§ Data shown
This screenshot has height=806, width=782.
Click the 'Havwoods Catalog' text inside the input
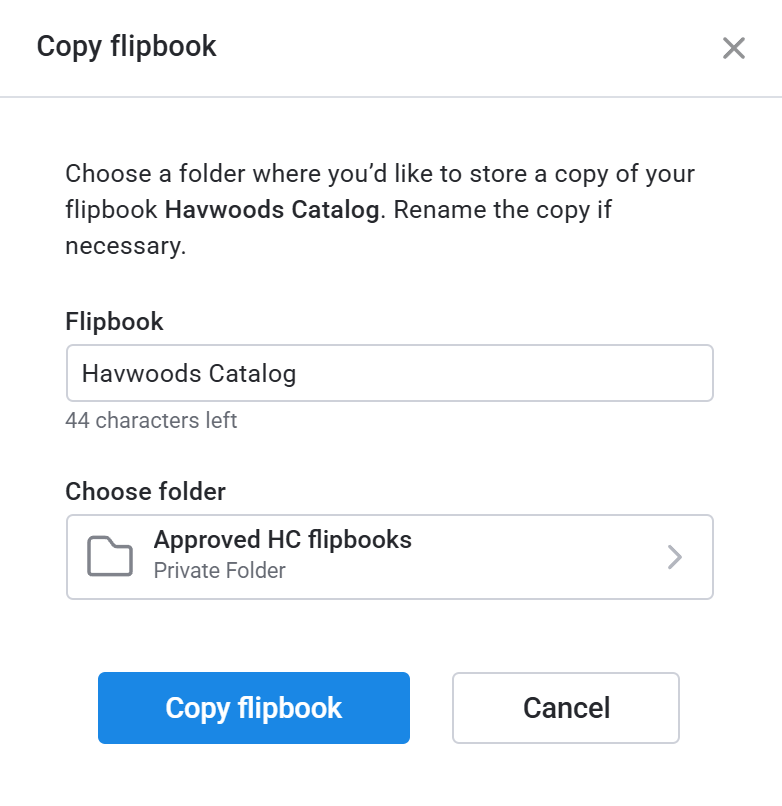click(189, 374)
...
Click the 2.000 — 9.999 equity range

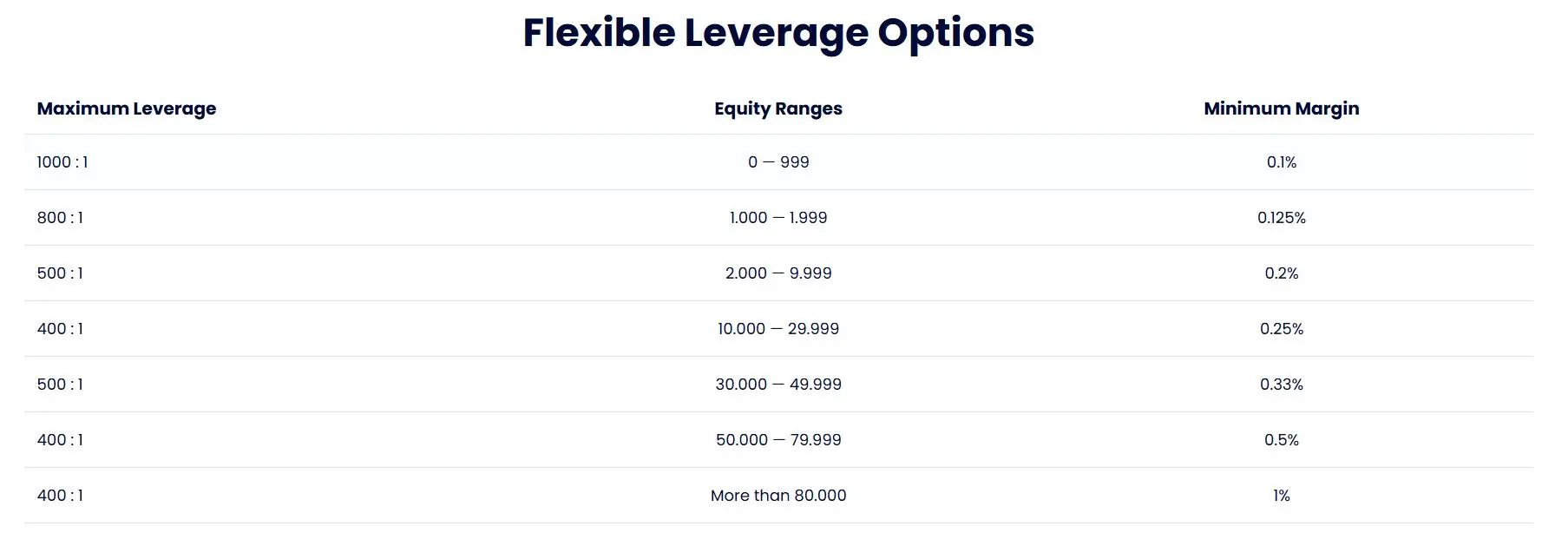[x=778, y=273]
---
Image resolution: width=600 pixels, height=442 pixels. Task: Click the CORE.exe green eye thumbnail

§ Task prompt
Filter the records above, keeping each line that contains the word "width".

§ Response to this task
This screenshot has height=806, width=782.
Image resolution: width=600 pixels, height=442 pixels. Task: Click the CORE.exe green eye thumbnail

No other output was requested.